▶ Exercise description
Reproduce the entries below verbatim, from the line containing "The height and width of the screenshot is (453, 1024)." through the end of the entries, omitting the pictures.

[Extracted entries]
※
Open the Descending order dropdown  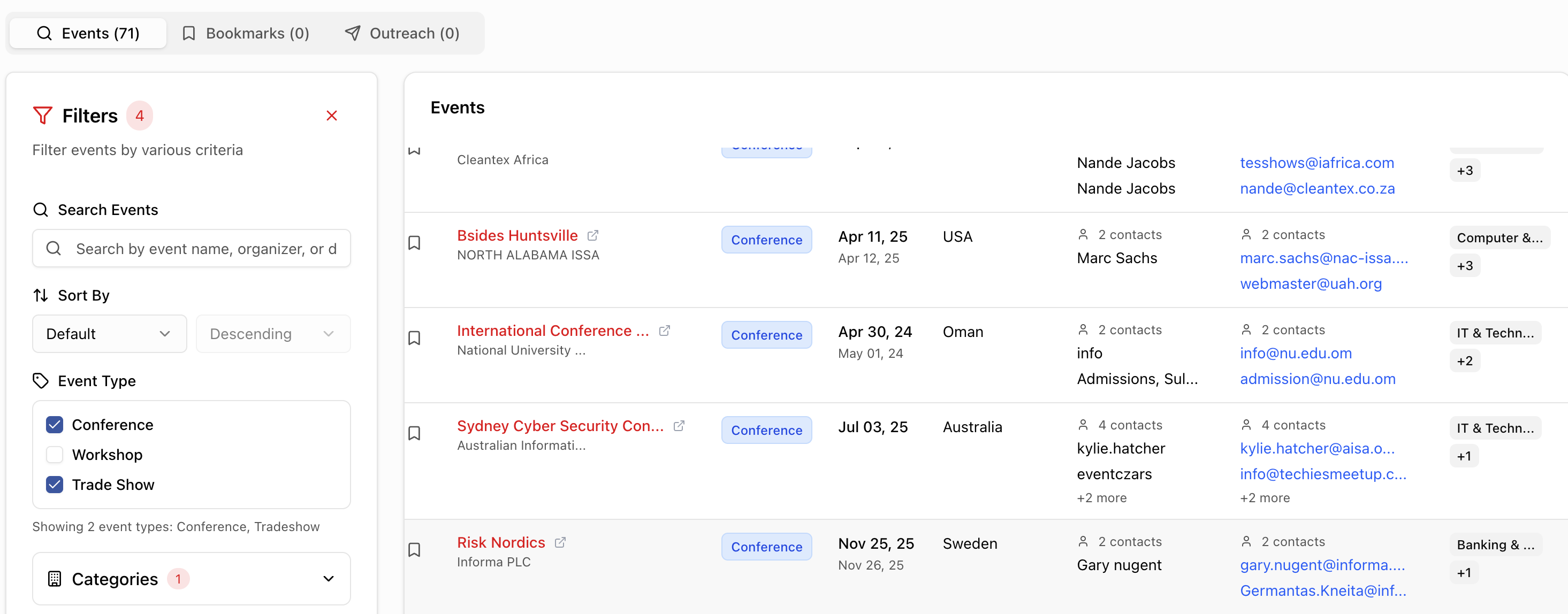tap(273, 333)
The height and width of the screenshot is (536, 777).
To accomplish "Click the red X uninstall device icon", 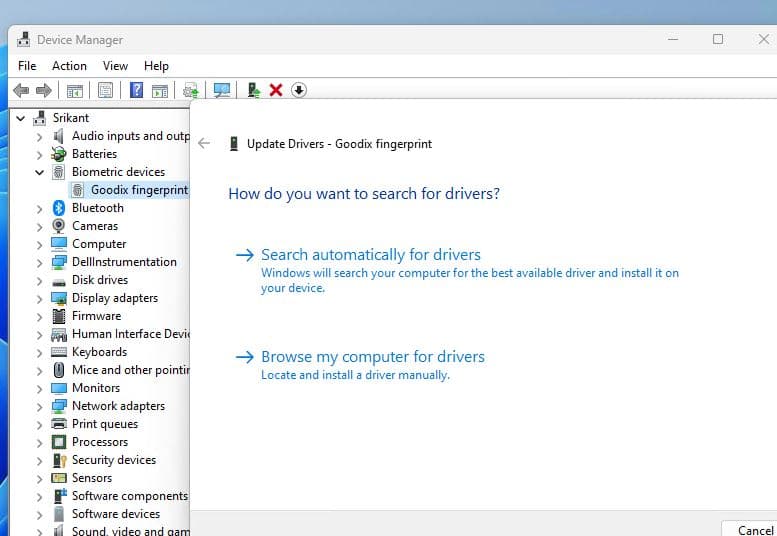I will coord(276,90).
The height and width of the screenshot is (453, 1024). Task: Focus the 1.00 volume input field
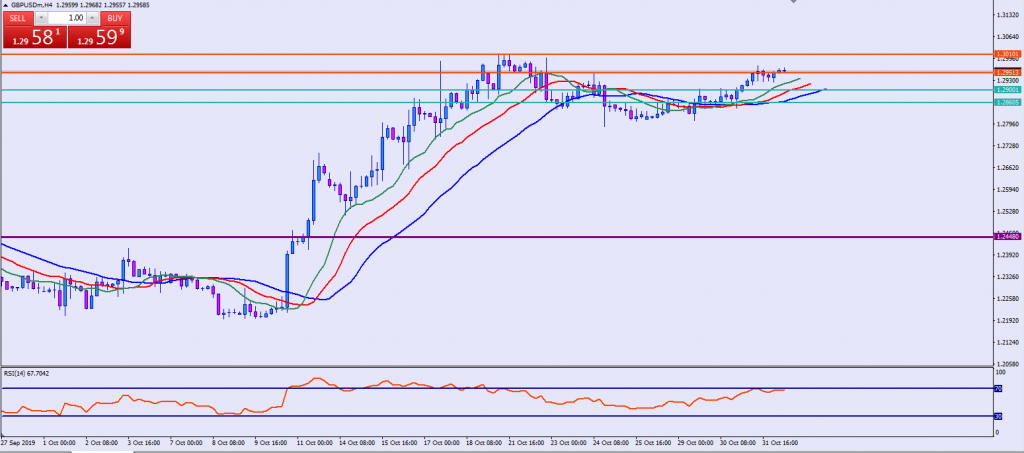pos(67,18)
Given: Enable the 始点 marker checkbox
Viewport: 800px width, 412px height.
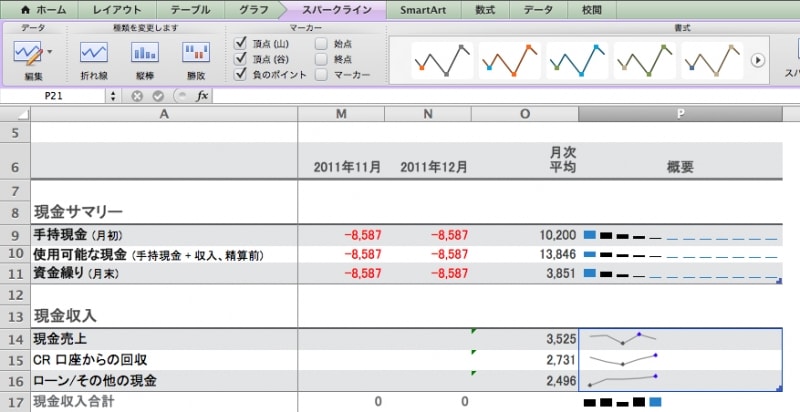Looking at the screenshot, I should [x=321, y=43].
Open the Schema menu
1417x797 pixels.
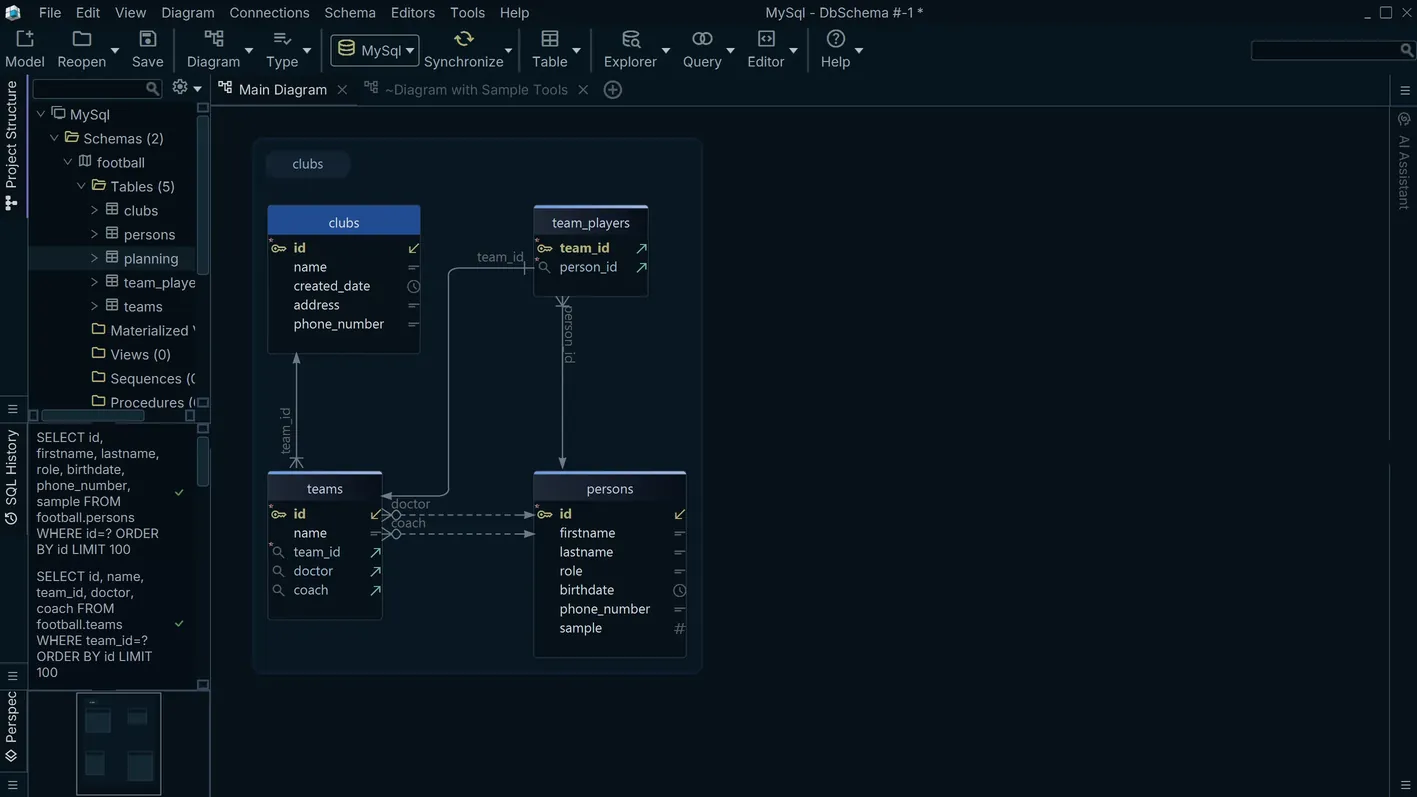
※
▶ Solution to the problem
The height and width of the screenshot is (453, 1024). Task: Focus the 1.00 volume input field
pos(67,18)
Given: Enable the 始点 marker checkbox
Viewport: 800px width, 412px height.
Looking at the screenshot, I should [x=321, y=43].
Open the Schema menu
1417x797 pixels.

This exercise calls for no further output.